With a peak performance of 200,000 trillion calculations per second–or 200 petaflops, Summit will be eight times more powerful than America's current top-ranked system, Titan, which is also housed at ORNL. For certain scientific applications, Summit will also be capable of more than three billion-billion mixed precision calculations per second. Summit will provide unprecedented computing power for research in energy, advanced materials, and artificial intelligence (AI), among other domains. Summit will enable scientific discoveries that were previously impractical or impossible.
"Today's launch of the Summit supercomputer demonstrates the strength of American leadership in scientific innovation and technology development. It's going to have a profound impact in energy research, scientific discovery, economic competitiveness, and national security," said Secretary Perry. "I am truly excited by the potential of Summit, as it moves the nation one step closer to the goal of delivering an exascale supercomputing system by 2021. Summit will empower scientists to address a wide range of new challenges, accelerate discovery, spur innovation, and above all, benefit the American people."

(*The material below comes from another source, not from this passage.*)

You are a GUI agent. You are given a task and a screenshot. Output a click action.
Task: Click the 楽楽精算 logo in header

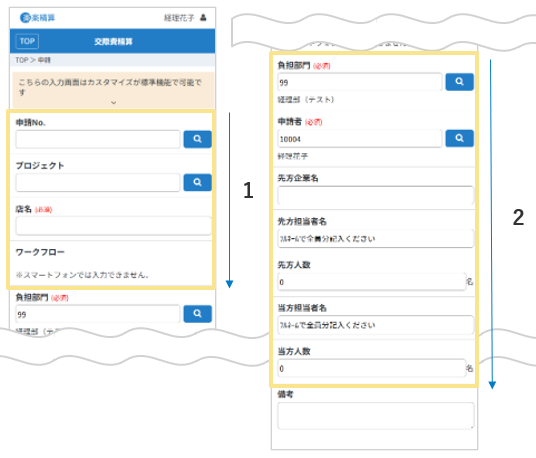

Summit's computing capacity is so powerful that it has the ability to compute 30 years' worth of data saved on a desktop computer in just one hour. These capabilities mark a huge increase in computing efficiency that will revolutionize the future of American science. ORNL researchers have also figured out how to harness the power and intelligence of Summit's state-of-art architecture to successfully run the world's first exascale scientific calculation, or exaops, as DOE's fleet of proposed exascale computing systems come online in the next five years.
"From its genesis 75 years ago, ORNL has a history and culture of solving large and difficult problems with national scope and impact," said ORNL Director Thomas Zacharia. "ORNL scientists were among the scientific teams that achieved the first gigaflops calculations in 1988, the first teraflops calculations in 1998, the first petaflops calculations in 2008, and now the first exaops calculations in 2018. The pioneering research of ORNL scientists and engineers has played a pivotal role in our nation's history and continues to shape our future. We look forward to welcoming the scientific user community to Summit as we pursue another 75 years of leadership in science."
In addition to scientific modeling and simulation, Summit offers unparalleled opportunities for the integration of AI and scientific discovery, enabling researchers to apply techniques like machine learning and deep learning to problems in human health, high-energy physics, materials discovery and other areas. These opportunities that Summit will bring align with the White House Artificial Intelligence for America initiative announced last month.
Summit will be open to select projects this year while ORNL and IBM work through the acceptance process for the machine. In 2019, the bulk of access to the IBM system will go to research teams selected through DOE's Innovative and Novel Computational Impact on Theory and Experiment (INCITE) program.